Analyse your table (dbms_stats.gather_table_stats('<owner>','<table>')) and compare the space actually used by the rows (space on disk) with the effective space (data), for example:
SELECT t.avg_row_len * t.num_rows data_bytes,
(t.blocks - t.empty_blocks) * ts.block_size bytes_used
FROM user_tables t
JOIN user_tablespaces ts ON t.tablespace_name = ts.tablespace_name
WHERE t.table_name = '<your_table>';
You will have to take into account the overhead of the rows and blocks as well as the space reserved for update (PCT_FREE).

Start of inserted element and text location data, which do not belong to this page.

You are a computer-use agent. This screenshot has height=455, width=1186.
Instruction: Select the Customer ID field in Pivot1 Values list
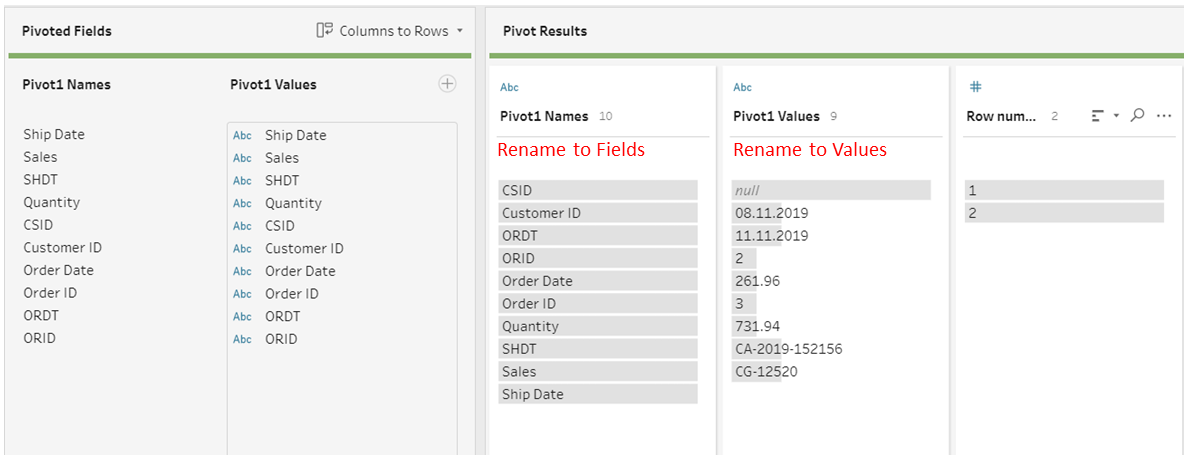[x=342, y=249]
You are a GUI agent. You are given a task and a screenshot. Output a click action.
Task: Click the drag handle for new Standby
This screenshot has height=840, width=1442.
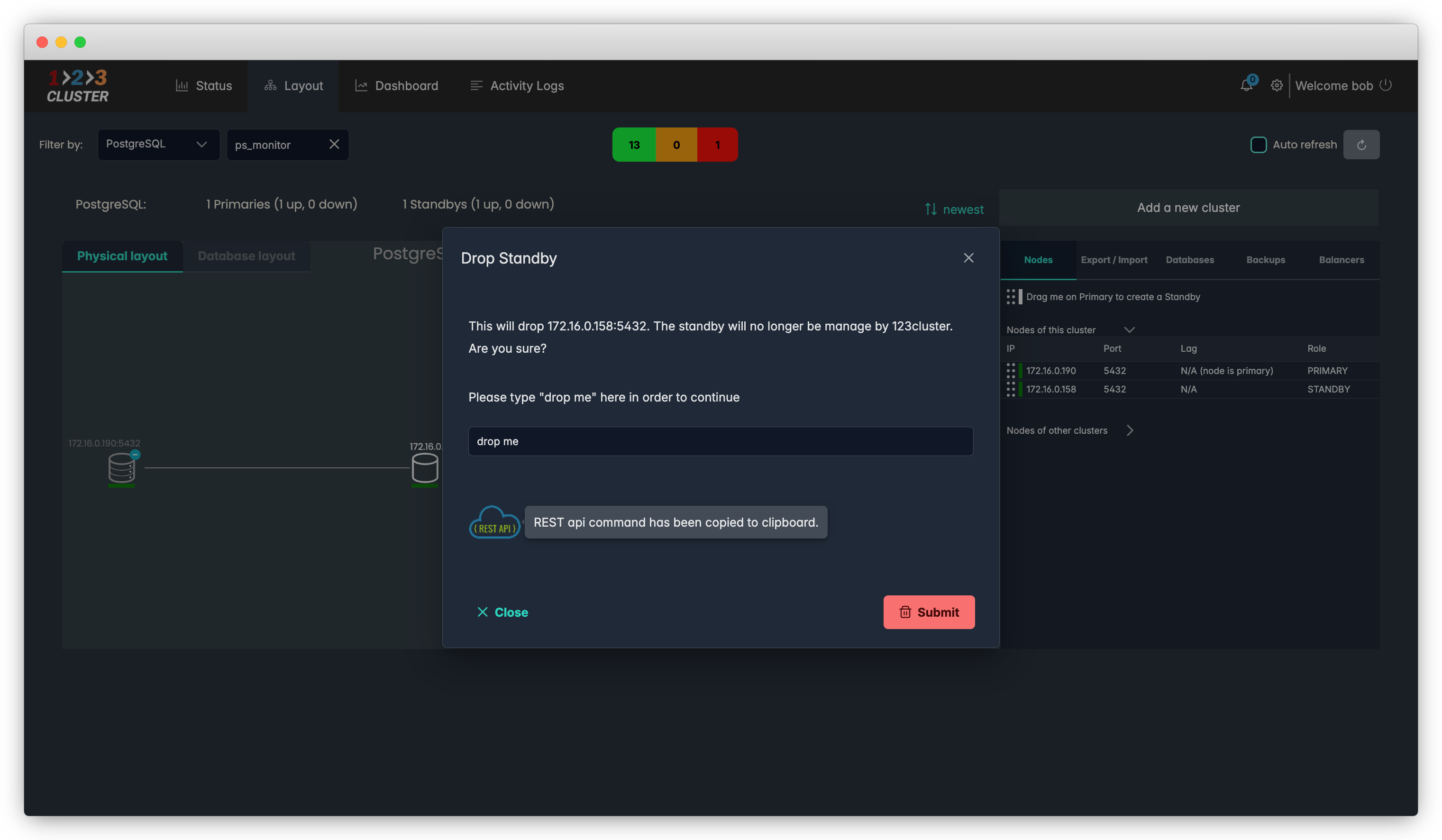pos(1011,296)
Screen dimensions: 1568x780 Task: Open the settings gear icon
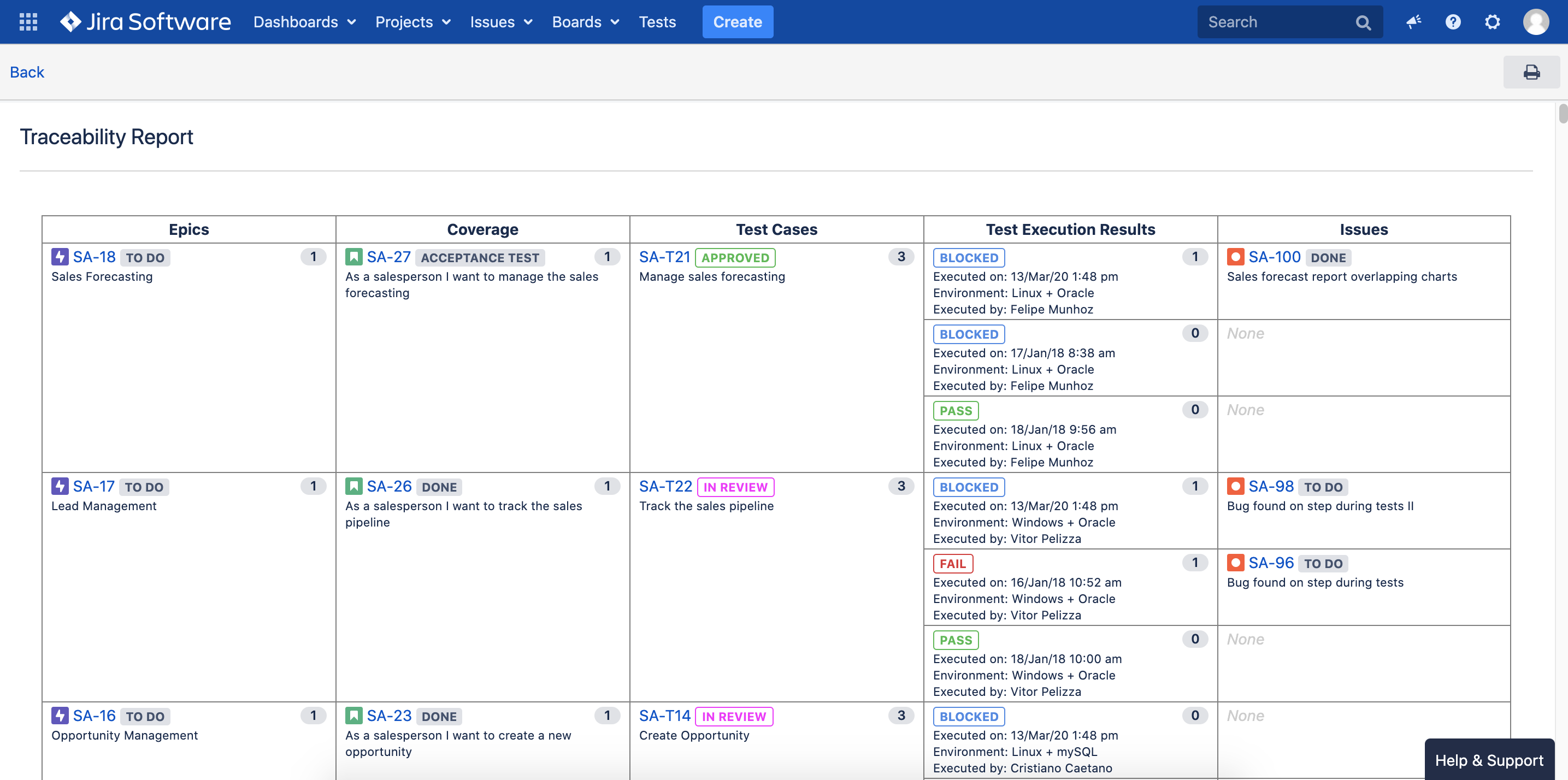click(1492, 22)
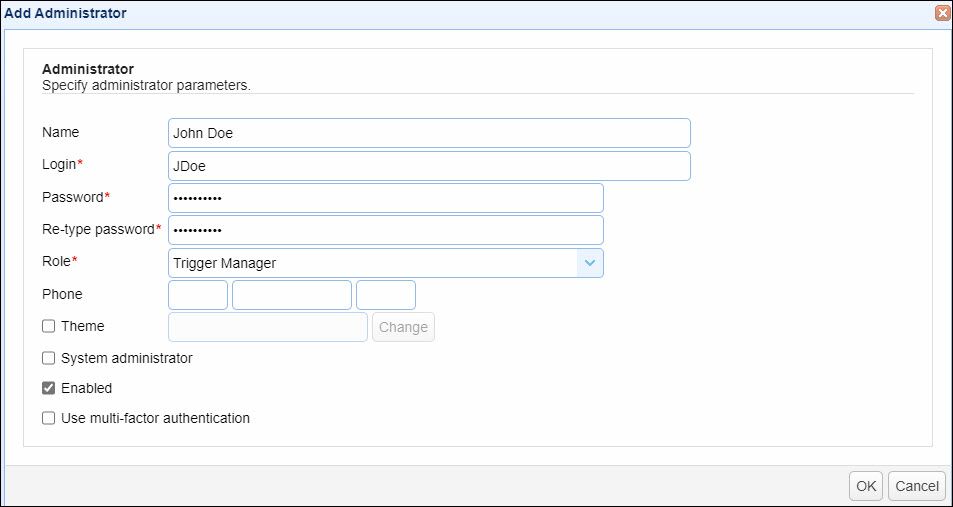Click the Trigger Manager role combo box text
This screenshot has width=953, height=507.
point(372,263)
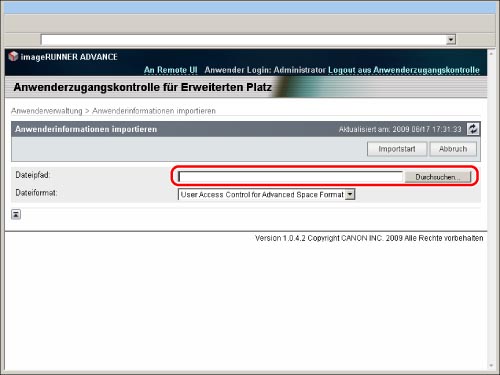
Task: Click the 'Anwenderinformationen importieren' breadcrumb text
Action: tap(154, 111)
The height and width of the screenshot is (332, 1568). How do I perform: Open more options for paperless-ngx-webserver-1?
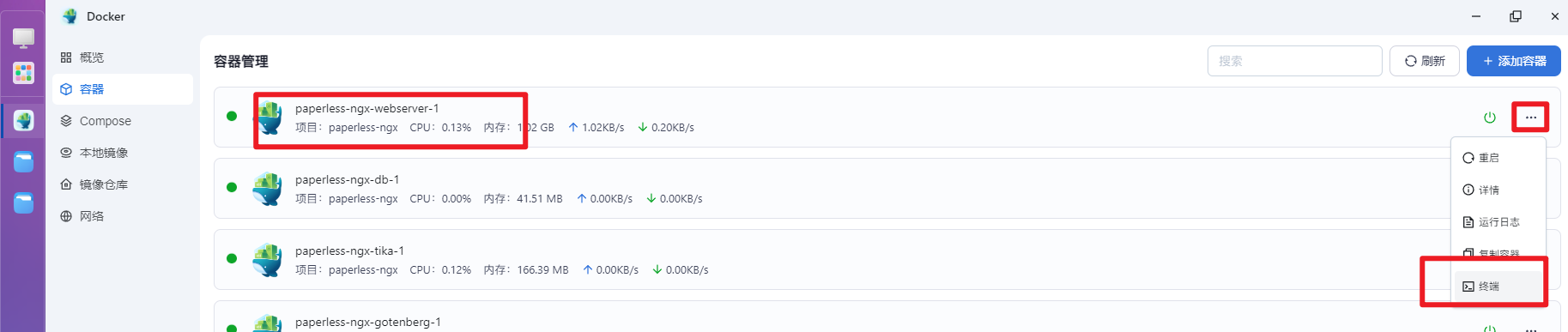pos(1531,118)
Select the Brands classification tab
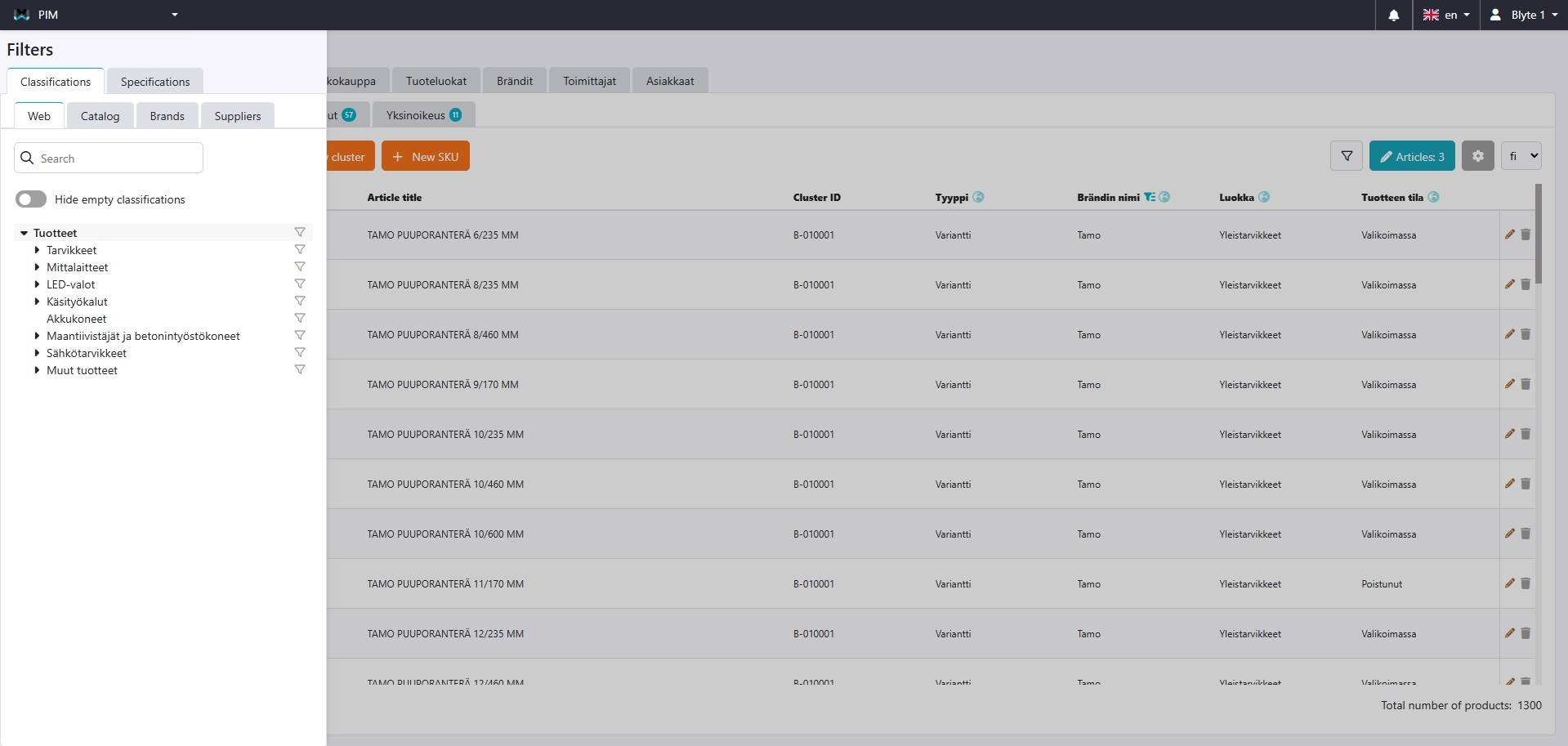1568x746 pixels. coord(167,116)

If you see that you use a lot more space than required (typical overhead is below 30%, YMMV) you may want to reset the HWM, either:
ALTER TABLE <your_table> MOVE; and then rebuild INDEX (ALTER INDEX <index> REBUILD), don't forget to collect stats afterwards.
use DBMS_REDEFINITION
2. The table has very large columns
Check if you have columns of datatype LOB, CLOB, LONG (irk), etc. Data over 4000 bytes in any of these columns is stored out of line (in a separate segment), which means that if you don't select these columns you will only query the other smaller columns.
If you are in this case, don't use SELECT *. Either you don't need the data in the large columns or use SELECT rowid and then do a second query : SELECT * WHERE rowid = <rowid>.